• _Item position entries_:

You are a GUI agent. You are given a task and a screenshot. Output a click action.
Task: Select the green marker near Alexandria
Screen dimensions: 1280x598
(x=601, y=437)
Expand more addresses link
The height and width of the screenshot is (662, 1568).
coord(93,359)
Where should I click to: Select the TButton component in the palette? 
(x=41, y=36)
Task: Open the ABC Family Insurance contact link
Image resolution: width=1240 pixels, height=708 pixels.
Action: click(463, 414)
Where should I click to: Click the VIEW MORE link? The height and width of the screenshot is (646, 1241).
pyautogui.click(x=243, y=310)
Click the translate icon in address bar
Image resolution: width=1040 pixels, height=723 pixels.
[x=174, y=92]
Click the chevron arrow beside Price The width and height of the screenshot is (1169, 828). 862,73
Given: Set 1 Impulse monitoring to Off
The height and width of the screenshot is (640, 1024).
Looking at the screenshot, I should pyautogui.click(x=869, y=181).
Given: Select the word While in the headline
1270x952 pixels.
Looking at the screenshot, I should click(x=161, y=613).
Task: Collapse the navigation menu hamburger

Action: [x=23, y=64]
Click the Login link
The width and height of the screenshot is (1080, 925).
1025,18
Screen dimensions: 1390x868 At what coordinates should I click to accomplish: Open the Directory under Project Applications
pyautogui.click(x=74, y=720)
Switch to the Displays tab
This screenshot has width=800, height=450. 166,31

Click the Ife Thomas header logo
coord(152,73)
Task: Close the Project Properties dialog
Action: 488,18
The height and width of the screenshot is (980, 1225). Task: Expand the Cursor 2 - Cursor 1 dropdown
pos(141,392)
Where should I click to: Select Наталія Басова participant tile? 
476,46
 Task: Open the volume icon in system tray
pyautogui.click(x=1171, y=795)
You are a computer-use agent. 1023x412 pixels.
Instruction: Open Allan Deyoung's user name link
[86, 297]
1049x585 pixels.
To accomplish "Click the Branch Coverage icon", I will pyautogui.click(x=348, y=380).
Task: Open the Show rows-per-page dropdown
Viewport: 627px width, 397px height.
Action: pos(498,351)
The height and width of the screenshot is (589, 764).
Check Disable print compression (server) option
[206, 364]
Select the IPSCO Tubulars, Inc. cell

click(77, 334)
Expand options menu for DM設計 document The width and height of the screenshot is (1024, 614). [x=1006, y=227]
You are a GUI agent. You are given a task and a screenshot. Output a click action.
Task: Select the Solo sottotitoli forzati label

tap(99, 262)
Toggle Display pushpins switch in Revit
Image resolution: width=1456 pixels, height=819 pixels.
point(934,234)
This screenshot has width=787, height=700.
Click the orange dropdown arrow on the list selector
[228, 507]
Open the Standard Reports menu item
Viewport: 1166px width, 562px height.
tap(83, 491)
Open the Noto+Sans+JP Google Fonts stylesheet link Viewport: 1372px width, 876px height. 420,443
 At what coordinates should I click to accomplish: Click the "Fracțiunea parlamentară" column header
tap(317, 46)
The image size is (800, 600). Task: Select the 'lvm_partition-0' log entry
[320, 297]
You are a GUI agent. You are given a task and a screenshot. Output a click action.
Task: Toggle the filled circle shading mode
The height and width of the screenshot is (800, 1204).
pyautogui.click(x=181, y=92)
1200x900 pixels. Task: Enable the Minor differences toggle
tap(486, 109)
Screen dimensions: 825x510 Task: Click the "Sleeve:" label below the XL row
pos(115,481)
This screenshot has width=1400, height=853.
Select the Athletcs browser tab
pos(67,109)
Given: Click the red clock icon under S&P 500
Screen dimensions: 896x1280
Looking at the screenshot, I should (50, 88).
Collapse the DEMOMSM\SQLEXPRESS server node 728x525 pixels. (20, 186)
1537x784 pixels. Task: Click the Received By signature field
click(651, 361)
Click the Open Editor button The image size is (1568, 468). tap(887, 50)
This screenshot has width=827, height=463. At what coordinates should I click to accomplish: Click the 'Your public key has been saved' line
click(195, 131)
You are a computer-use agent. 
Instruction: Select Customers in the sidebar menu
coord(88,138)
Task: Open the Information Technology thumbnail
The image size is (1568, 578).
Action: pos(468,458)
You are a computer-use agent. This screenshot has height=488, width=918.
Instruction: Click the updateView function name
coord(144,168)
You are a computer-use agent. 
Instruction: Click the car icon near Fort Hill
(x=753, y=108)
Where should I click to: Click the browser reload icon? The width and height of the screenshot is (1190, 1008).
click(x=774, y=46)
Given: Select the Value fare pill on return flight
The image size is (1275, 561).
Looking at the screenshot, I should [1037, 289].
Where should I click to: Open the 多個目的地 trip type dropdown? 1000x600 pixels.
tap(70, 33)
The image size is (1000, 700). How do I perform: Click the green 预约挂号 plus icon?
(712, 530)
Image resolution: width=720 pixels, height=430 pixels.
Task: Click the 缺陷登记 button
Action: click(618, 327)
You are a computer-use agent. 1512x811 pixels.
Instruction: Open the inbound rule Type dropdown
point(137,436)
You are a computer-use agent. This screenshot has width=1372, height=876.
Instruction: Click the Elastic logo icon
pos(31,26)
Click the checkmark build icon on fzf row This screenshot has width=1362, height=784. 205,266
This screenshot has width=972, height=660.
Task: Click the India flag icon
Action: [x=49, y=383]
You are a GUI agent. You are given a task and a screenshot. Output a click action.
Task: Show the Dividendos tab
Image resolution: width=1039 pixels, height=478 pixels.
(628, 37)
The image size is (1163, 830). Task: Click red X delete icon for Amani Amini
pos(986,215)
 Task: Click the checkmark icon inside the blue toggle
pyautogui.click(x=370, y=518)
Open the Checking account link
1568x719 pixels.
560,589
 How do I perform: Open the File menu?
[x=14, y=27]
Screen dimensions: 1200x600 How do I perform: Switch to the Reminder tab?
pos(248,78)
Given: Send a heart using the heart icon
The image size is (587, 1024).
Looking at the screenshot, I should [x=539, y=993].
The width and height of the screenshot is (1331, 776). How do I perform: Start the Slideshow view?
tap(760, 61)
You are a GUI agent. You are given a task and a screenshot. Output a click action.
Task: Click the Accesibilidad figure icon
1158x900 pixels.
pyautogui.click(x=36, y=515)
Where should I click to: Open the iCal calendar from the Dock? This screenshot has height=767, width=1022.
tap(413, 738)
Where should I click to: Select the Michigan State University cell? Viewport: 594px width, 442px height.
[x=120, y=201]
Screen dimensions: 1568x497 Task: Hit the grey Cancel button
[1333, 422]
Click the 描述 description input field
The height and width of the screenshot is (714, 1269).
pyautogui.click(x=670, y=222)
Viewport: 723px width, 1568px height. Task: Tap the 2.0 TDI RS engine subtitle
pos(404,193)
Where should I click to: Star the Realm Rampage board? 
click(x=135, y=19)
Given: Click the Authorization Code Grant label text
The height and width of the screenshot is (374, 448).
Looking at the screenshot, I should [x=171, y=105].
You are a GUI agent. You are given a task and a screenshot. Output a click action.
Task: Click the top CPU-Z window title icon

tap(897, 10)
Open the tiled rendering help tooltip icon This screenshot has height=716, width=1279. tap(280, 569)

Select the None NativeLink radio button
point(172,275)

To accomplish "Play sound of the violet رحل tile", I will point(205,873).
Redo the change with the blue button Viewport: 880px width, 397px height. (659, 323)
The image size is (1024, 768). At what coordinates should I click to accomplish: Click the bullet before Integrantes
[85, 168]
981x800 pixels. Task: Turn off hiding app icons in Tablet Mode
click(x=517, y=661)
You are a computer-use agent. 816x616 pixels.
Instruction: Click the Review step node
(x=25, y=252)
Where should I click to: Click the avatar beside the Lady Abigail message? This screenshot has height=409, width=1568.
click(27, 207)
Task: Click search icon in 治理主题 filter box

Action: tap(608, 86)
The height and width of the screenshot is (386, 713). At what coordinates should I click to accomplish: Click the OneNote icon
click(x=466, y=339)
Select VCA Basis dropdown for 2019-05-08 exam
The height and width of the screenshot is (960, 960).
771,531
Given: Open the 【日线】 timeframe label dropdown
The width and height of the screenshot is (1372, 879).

• _STATED EXERCISE_: Could you copy out, word for word, the part that opens with the line containing "Task: Open the Show rows-per-page dropdown" and closes with the line containing "pyautogui.click(x=181, y=92)", including both of those lines?

• _THE OUTPUT_:
Task: Open the Show rows-per-page dropdown
Viewport: 627px width, 397px height.
Action: pos(498,351)
The height and width of the screenshot is (589, 764).
Check Disable print compression (server) option
[206, 364]
Select the IPSCO Tubulars, Inc. cell

click(77, 334)
Expand options menu for DM設計 document The width and height of the screenshot is (1024, 614). [x=1006, y=227]
You are a GUI agent. You are given a task and a screenshot. Output a click action.
Task: Select the Solo sottotitoli forzati label

tap(99, 262)
Toggle Display pushpins switch in Revit
Image resolution: width=1456 pixels, height=819 pixels.
point(934,234)
This screenshot has width=787, height=700.
Click the orange dropdown arrow on the list selector
[228, 507]
Open the Standard Reports menu item
Viewport: 1166px width, 562px height.
tap(83, 491)
Open the Noto+Sans+JP Google Fonts stylesheet link Viewport: 1372px width, 876px height. 420,443
 At what coordinates should I click to accomplish: Click the "Fracțiunea parlamentară" column header
tap(317, 46)
The image size is (800, 600). Task: Select the 'lvm_partition-0' log entry
[320, 297]
You are a GUI agent. You are given a task and a screenshot. Output a click action.
Task: Toggle the filled circle shading mode
The height and width of the screenshot is (800, 1204).
pyautogui.click(x=181, y=92)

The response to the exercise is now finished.